Naked Stark’s Visible Structures: 3 Part Revelation

by Olivia Wood for The Dance Journal | photo credit Lindsay Browning

On Friday, May 18, Katherine Kiefer Stark, artistic director of The Naked Stark presented a new, full-length work, Visible Structures, at the Mascher Space in Philadelphia.
The work was comprised of three parts, and it was not until the very end of the piece that I understood just how deliberate this choice is. Visible Structures draws attention to the various ways in which our society is organized. The choice to present the work in three segments makes sense compositionally as so much of life is organized in threes. We typically eat three meals a day and organize our schedules in terms of morning, noon, and night. Stark takes this familiar construct and presents it anew, requiring audience participation in order to introduce her commentary on authority, which develops throughout the piece.

The first section, Episode I: Encounters and Choices, allowed the audience to explore the performance space by participating in activities and interacting with the “players.” As a reward for each task completed, audience members received a token. We followed recorded instructions announced over a loudspeaker, like characters in a video game. The mood was whimsical and fun, which made the transition into the second part all the more jarring.

Eventually, we followed another set of recorded instructions and exited the performance space so that the dancers could prepare for the second part, Episode II: The One, The Other One, and The Many. The piece began in darkness, which was broken by the light emanating from strings of lights sewn to the hems of three performers’ pants. For a few moments, only feet were visible. They appeared to be floating as the dancers kicked and stepped, accompanied by calm, instrumental music, while performing similar phrases and following similar spatial patterns. Then, there appeared two crossing channels of light on the floor and the rest of the performers, wearing shirts with blue flowers on the back, began to slide between them, slipping gracefully in their stockinged feet.

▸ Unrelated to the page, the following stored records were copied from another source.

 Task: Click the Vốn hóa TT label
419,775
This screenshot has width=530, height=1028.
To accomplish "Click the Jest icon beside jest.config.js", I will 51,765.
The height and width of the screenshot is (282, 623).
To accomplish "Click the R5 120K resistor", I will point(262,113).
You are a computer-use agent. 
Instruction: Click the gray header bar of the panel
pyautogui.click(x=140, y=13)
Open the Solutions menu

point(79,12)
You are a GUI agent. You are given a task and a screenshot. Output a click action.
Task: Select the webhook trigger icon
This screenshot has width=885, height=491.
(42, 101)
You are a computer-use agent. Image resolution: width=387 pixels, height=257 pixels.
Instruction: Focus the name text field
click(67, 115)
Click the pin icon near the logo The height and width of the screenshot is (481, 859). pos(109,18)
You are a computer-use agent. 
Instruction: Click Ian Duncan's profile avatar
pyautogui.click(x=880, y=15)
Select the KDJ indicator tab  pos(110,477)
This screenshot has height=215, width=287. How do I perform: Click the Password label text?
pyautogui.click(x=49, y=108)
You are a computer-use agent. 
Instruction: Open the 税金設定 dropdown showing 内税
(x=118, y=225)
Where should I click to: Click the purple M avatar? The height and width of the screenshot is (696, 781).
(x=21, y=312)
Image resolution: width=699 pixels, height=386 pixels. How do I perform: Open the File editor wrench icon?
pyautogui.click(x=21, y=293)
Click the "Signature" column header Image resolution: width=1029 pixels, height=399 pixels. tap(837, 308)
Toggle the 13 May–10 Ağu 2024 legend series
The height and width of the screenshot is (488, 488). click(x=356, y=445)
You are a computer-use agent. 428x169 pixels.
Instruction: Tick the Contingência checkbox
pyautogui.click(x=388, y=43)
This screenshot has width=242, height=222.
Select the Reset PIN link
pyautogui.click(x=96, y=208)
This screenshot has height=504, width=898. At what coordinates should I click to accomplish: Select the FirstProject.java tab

Their movement differed from their counterparts (who wore shirts with red lines). The blue team was sliding, gliding, and spiraling with a light movement quality whereas the red team moved very linearly while maintaining an erect posture. As the dance progressed, it became clear that the blue team could only move in the light. Any deviation into the darkness would provoke the aggression of the red team. Symbolically, this interaction represents the societal pressures to “stay in our lanes,” and do what is expected or suffer punishment. After falling into the darkness, the red team knocked one of the blue dancers to the ground, effectively killing her. A battle ensued as one of the blue dancers fought to avenge her friend.

Based on the disparity of effort qualities and based on the overall composition of the piece, The One, The Other, and The Many drew attention to the themes of authority and the abuse of power within the structures of our society. It begs the question: When does the structure become too stifling and how can we make a change?

This theme continued into the third and final episode: Episode III: Power Suite. Once again, audience participation was required. We were instructed to have a relay race against other teams to select clothing from a pile that would make our team’s dancer appear powerful. Then, we were instructed to sit in designated areas and to cheer when our dancer was winning. Then, the competition began most aggressively, with the dancers obeying the sound of a whistle, climbing frantically on top of one another, trying desperately to reach the top. This piece clearly explores the power dynamic in our society – the one on top is a heavy weight on the shoulders of the downtrodden and we, the spectators, were cheering as if watching a jousting match. When the show ended, by the hanging of a whistle on a hook on the ceiling (a symbol of authority and unattainable power), the audience remained for a few moments in the space after the dancers had already taken their final bows, uncertain and awaiting permission from the recorded voice to leave the space.

In that moment, I realized the extent of Stark’s exploration of our society’s authority complex. The entire performance reflects and reveals the external, “visible structures,” and the invisible structures that are ingrained within each of us, compelling us to follow the status quo.

About Olivia Wood

Olivia Wood is a Philadelphia-based professional dancer, currently dancing for Grounded Aerial Dance Company and AMMDCO and has performed in several venues in Philadelphia and New York City, including the Suzanne Roberts Theater, Performance Garage, and the Guggenheim Museum. She holds her B.A. in Dance and Spanish from Muhlenberg College from which she graduated Summa Cum Laude, Phi Beta Kappa, Phi Sigma Iota. Olivia recently earned her certification to teach Grounded Aerial Bungee Technique in Lyon, France and also teaches dance in Sicklerville, NJ.